- [Collection entries]:
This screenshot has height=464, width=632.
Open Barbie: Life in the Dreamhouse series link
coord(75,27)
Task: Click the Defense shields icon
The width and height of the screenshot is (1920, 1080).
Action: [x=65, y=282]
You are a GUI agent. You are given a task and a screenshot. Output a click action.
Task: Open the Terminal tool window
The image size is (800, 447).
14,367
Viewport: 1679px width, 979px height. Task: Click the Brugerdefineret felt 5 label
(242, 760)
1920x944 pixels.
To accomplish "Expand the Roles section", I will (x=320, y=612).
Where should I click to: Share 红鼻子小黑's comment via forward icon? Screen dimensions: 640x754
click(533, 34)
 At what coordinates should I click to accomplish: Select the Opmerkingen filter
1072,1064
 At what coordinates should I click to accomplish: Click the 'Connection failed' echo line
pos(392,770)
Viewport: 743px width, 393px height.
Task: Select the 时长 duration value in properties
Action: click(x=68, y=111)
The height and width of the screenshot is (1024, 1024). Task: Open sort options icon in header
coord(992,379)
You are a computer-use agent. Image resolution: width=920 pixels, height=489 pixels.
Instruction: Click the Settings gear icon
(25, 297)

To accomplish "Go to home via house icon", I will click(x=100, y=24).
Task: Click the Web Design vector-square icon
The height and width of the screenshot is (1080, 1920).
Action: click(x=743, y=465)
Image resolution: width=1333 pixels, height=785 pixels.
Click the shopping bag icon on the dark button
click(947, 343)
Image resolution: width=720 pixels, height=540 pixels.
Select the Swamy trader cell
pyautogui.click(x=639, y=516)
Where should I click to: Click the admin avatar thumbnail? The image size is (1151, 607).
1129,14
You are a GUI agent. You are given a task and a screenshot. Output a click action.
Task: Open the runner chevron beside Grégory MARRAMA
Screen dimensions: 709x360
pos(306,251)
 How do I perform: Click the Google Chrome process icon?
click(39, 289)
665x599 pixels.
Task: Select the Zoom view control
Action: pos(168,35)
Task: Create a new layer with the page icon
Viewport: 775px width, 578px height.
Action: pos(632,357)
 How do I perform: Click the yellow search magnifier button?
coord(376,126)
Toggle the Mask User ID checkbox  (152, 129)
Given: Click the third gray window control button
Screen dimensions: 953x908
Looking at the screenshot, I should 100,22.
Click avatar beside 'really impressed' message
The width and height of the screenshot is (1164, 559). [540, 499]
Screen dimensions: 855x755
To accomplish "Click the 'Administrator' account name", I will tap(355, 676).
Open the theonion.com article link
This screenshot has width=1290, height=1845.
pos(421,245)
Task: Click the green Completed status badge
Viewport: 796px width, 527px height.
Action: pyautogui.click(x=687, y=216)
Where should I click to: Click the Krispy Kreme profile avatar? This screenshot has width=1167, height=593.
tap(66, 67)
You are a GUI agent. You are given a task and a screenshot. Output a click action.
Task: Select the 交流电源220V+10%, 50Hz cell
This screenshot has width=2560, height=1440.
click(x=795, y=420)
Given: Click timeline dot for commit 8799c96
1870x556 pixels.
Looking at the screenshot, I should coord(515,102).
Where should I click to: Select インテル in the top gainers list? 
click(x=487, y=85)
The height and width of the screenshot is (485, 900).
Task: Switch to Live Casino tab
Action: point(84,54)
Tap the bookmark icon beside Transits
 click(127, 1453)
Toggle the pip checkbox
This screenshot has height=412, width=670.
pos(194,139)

- [Exercise instructions]:
Recast the lines above as a Markdown table with two columns, "Row" for the row number and "Line" for the line itself. Leave out the blank lines.

- [Task answer]:
| Row | Line |
|---|---|
| 1 | This screenshot has height=464, width=632. |
| 2 | Open Barbie: Life in the Dreamhouse series link |
| 3 | coord(75,27) |
| 4 | Task: Click the Defense shields icon |
| 5 | The width and height of the screenshot is (1920, 1080). |
| 6 | Action: [x=65, y=282] |
| 7 | You are a GUI agent. You are given a task and a screenshot. Output a click action. |
| 8 | Task: Open the Terminal tool window |
| 9 | The image size is (800, 447). |
| 10 | 14,367 |
| 11 | Viewport: 1679px width, 979px height. Task: Click the Brugerdefineret felt 5 label |
| 12 | (242, 760) |
| 13 | 1920x944 pixels. |
| 14 | To accomplish "Expand the Roles section", I will (x=320, y=612). |
| 15 | Where should I click to: Share 红鼻子小黑's comment via forward icon? Screen dimensions: 640x754 |
| 16 | click(533, 34) |
| 17 |  At what coordinates should I click to accomplish: Select the Opmerkingen filter |
| 18 | 1072,1064 |
| 19 |  At what coordinates should I click to accomplish: Click the 'Connection failed' echo line |
| 20 | pos(392,770) |
| 21 | Viewport: 743px width, 393px height. |
| 22 | Task: Select the 时长 duration value in properties |
| 23 | Action: click(x=68, y=111) |
| 24 | The height and width of the screenshot is (1024, 1024). Task: Open sort options icon in header |
| 25 | coord(992,379) |
| 26 | You are a computer-use agent. Image resolution: width=920 pixels, height=489 pixels. |
| 27 | Instruction: Click the Settings gear icon |
| 28 | (25, 297) |
| 29 | To accomplish "Go to home via house icon", I will click(x=100, y=24). |
| 30 | Task: Click the Web Design vector-square icon |
| 31 | The height and width of the screenshot is (1080, 1920). |
| 32 | Action: click(x=743, y=465) |
| 33 | Image resolution: width=1333 pixels, height=785 pixels. |
| 34 | Click the shopping bag icon on the dark button |
| 35 | click(947, 343) |
| 36 | Image resolution: width=720 pixels, height=540 pixels. |
| 37 | Select the Swamy trader cell |
| 38 | pyautogui.click(x=639, y=516) |
| 39 | Where should I click to: Click the admin avatar thumbnail? The image size is (1151, 607). |
| 40 | 1129,14 |
| 41 | You are a GUI agent. You are given a task and a screenshot. Output a click action. |
| 42 | Task: Open the runner chevron beside Grégory MARRAMA |
| 43 | Screen dimensions: 709x360 |
| 44 | pos(306,251) |
| 45 |  How do I perform: Click the Google Chrome process icon? |
| 46 | click(39, 289) |
| 47 | 665x599 pixels. |
| 48 | Task: Select the Zoom view control |
| 49 | Action: pos(168,35) |
| 50 | Task: Create a new layer with the page icon |
| 51 | Viewport: 775px width, 578px height. |
| 52 | Action: pos(632,357) |
| 53 |  How do I perform: Click the yellow search magnifier button? |
| 54 | coord(376,126) |
| 55 | Toggle the Mask User ID checkbox  (152, 129) |
| 56 | Given: Click the third gray window control button |
| 57 | Screen dimensions: 953x908 |
| 58 | Looking at the screenshot, I should 100,22. |
| 59 | Click avatar beside 'really impressed' message |
| 60 | The width and height of the screenshot is (1164, 559). [540, 499] |
| 61 | Screen dimensions: 855x755 |
| 62 | To accomplish "Click the 'Administrator' account name", I will tap(355, 676). |
| 63 | Open the theonion.com article link |
| 64 | This screenshot has width=1290, height=1845. |
| 65 | pos(421,245) |
| 66 | Task: Click the green Completed status badge |
| 67 | Viewport: 796px width, 527px height. |
| 68 | Action: pyautogui.click(x=687, y=216) |
| 69 | Where should I click to: Click the Krispy Kreme profile avatar? This screenshot has width=1167, height=593. |
| 70 | tap(66, 67) |
| 71 | You are a GUI agent. You are given a task and a screenshot. Output a click action. |
| 72 | Task: Select the 交流电源220V+10%, 50Hz cell |
| 73 | This screenshot has width=2560, height=1440. |
| 74 | click(x=795, y=420) |
| 75 | Given: Click timeline dot for commit 8799c96 |
| 76 | 1870x556 pixels. |
| 77 | Looking at the screenshot, I should coord(515,102). |
| 78 | Where should I click to: Select インテル in the top gainers list?  |
| 79 | click(x=487, y=85) |
| 80 | The height and width of the screenshot is (485, 900). |
| 81 | Task: Switch to Live Casino tab |
| 82 | Action: point(84,54) |
| 83 | Tap the bookmark icon beside Transits |
| 84 |  click(127, 1453) |
| 85 | Toggle the pip checkbox |
| 86 | This screenshot has height=412, width=670. |
| 87 | pos(194,139) |